Assigned task:
Copy each line below that contains "agent".

Data supplied:
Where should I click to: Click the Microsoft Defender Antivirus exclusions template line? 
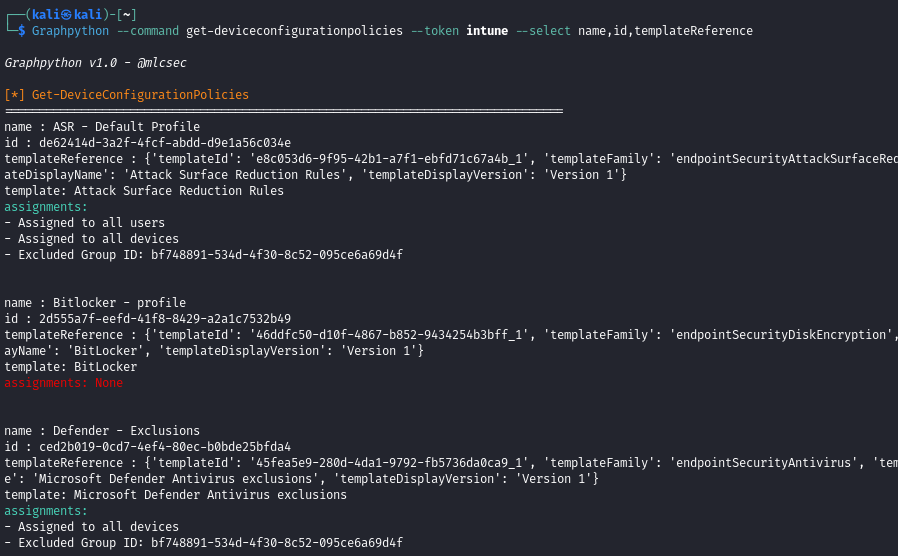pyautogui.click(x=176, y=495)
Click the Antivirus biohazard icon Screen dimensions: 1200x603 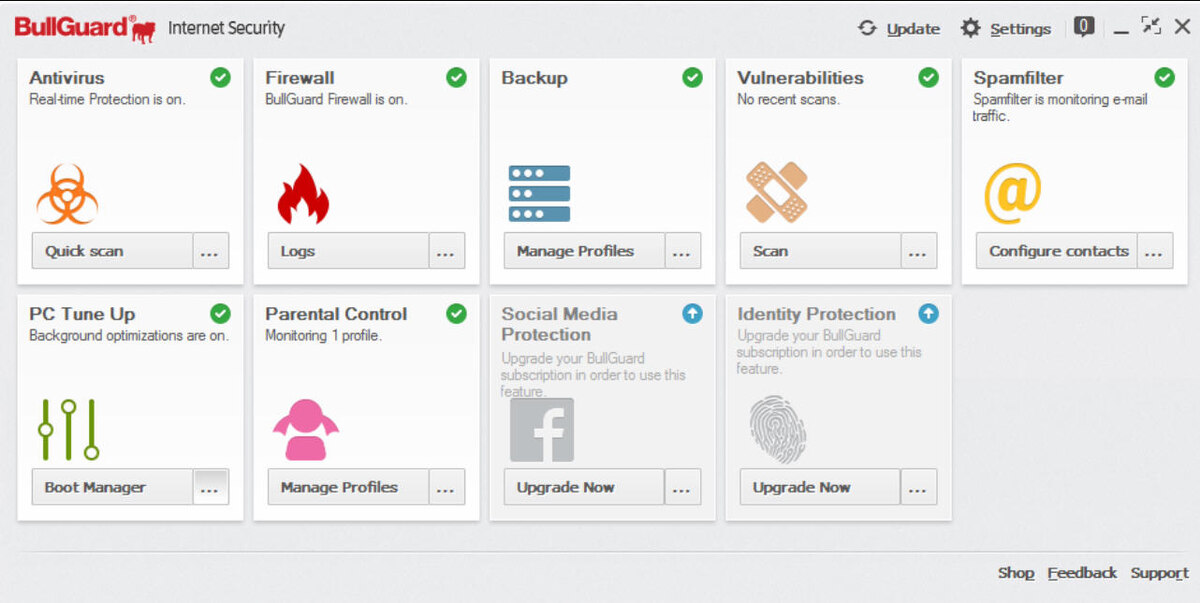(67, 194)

* * *

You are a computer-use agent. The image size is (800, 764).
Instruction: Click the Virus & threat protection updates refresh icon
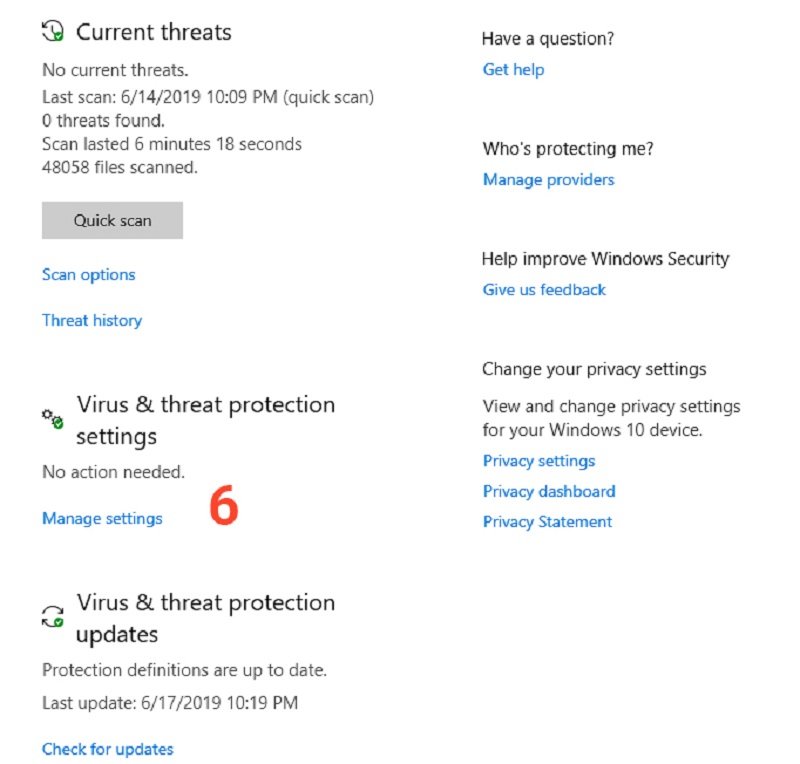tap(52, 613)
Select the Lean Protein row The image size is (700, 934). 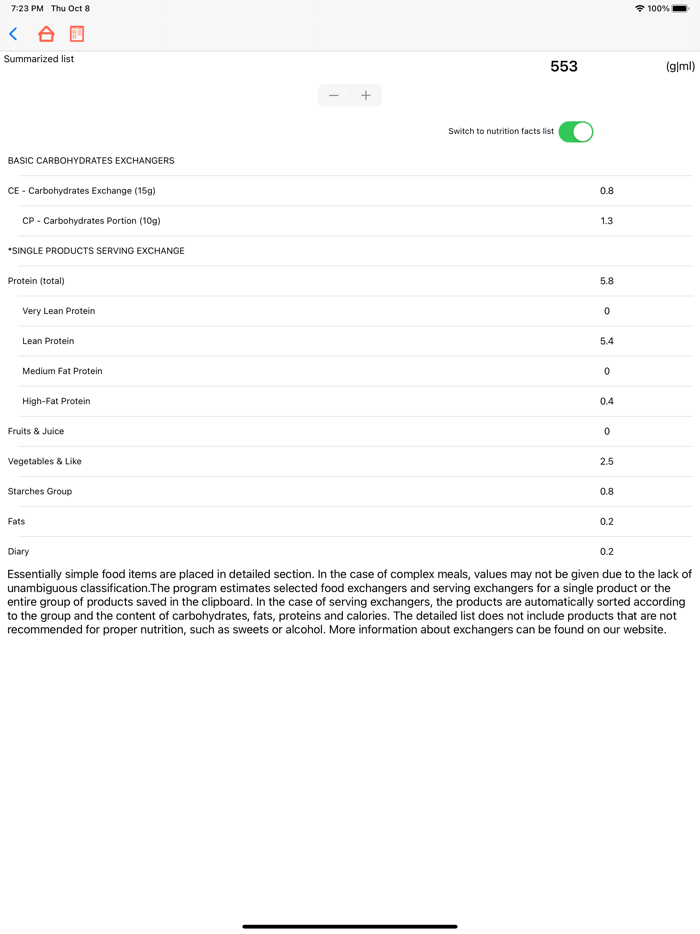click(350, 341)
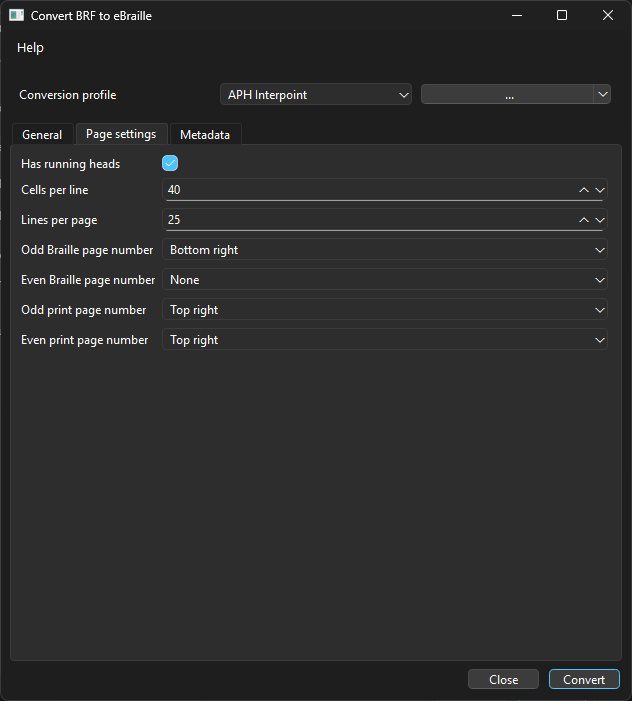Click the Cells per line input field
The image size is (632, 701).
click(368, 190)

---

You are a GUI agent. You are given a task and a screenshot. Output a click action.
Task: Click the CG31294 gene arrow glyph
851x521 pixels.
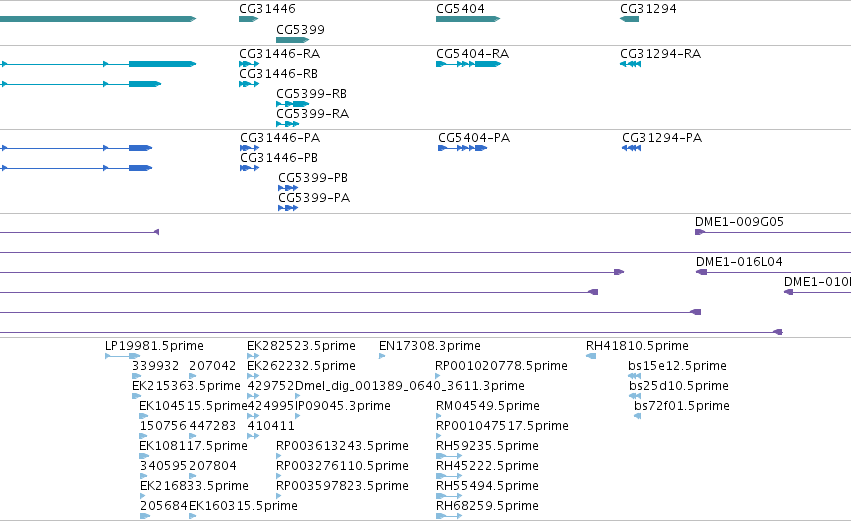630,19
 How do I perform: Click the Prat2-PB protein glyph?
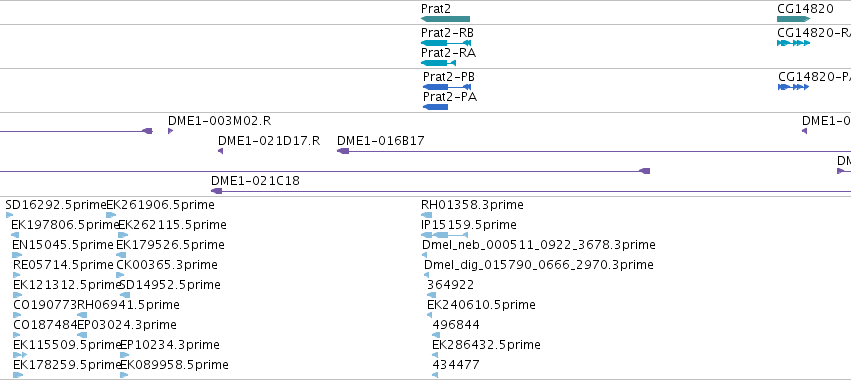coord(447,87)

Written response:
You are a computer-use agent. The image size is (800, 764).
You are a GUI agent. You are given a task and a screenshot. Output a click action.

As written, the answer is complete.